The other important deliberative body of the community is the American Diet, which shall consist of a college of all the heads of states or governments of the respective signatory nations, with the president of the diet rotating periodically between all members. This is quite similar to the European Council, which under the Treaty of Lisbon, claims that “member states are represented in the European Council by their Heads of State or Government and in the Council by their governments, themselves democratically accountable either to their national Parliaments, or to their citizens.” (Treaty of Lisbon 2007) As stated, the president can cast a tie-breaking vote in the Chamber of Censors. It is this body that will nominate the consul and vice consul to be confirmed by the Chamber of Tribunes. The Diet’s additional power is much more informal than the legislature, but being a conglomeration of the leaders of the community’s members, it can serve as an impetus for international discourse and the legislative process as well as crisis management.

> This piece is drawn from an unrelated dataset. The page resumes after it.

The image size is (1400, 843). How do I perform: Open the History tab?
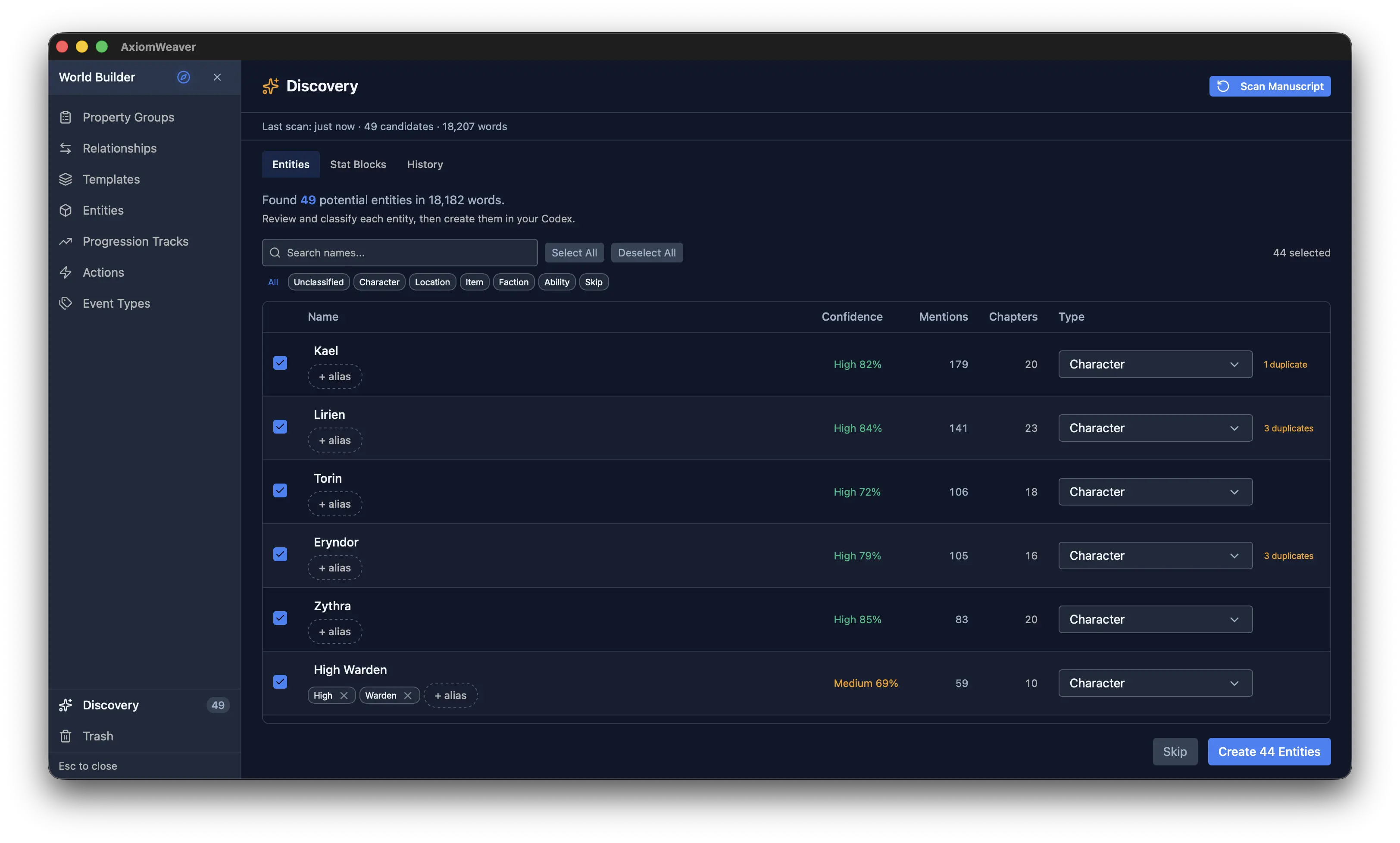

The consul, as the chief executive of the community, is responsible for ensuring the enforcement of all laws passed by Congress and enacted by his or her signature. It is an office to which the holder is appointed to a single five year term. They also have the power to veto any piece of legislation passed by Congress, but such a veto can be overturned by two thirds majority in the chamber that the legislation originated in. The consul also represents the whole community on the world stage and is the community’s preeminent diplomat. The vice consul is the consul’s deputy, who will serve out the rest of the consul’s term if they are incapable of doing so. The vice consul, unlike the consul’s cabinet and his ambassadors, does not serve at the pleasure of the consul and cannot be dismissed.
Conclusion
In a world that is changing faster than it has at any point in human history, it is clear that we need bold and ambitious ideas to guide us into a better future. The merits of this community would be profound. By engaging in this multinational and globalist order, the Western Hemisphere can integrate its economies and form institutions that usher in a new age of prosperity and freedom. Additionally, by joining this union, the United States would strengthen its economic and political position, so that it can continue to defend democracy against the autocrats and tyrants of the world. Americans must take these necessary steps towards a more united hemisphere, and by doing so, create a world freer from want and oppression.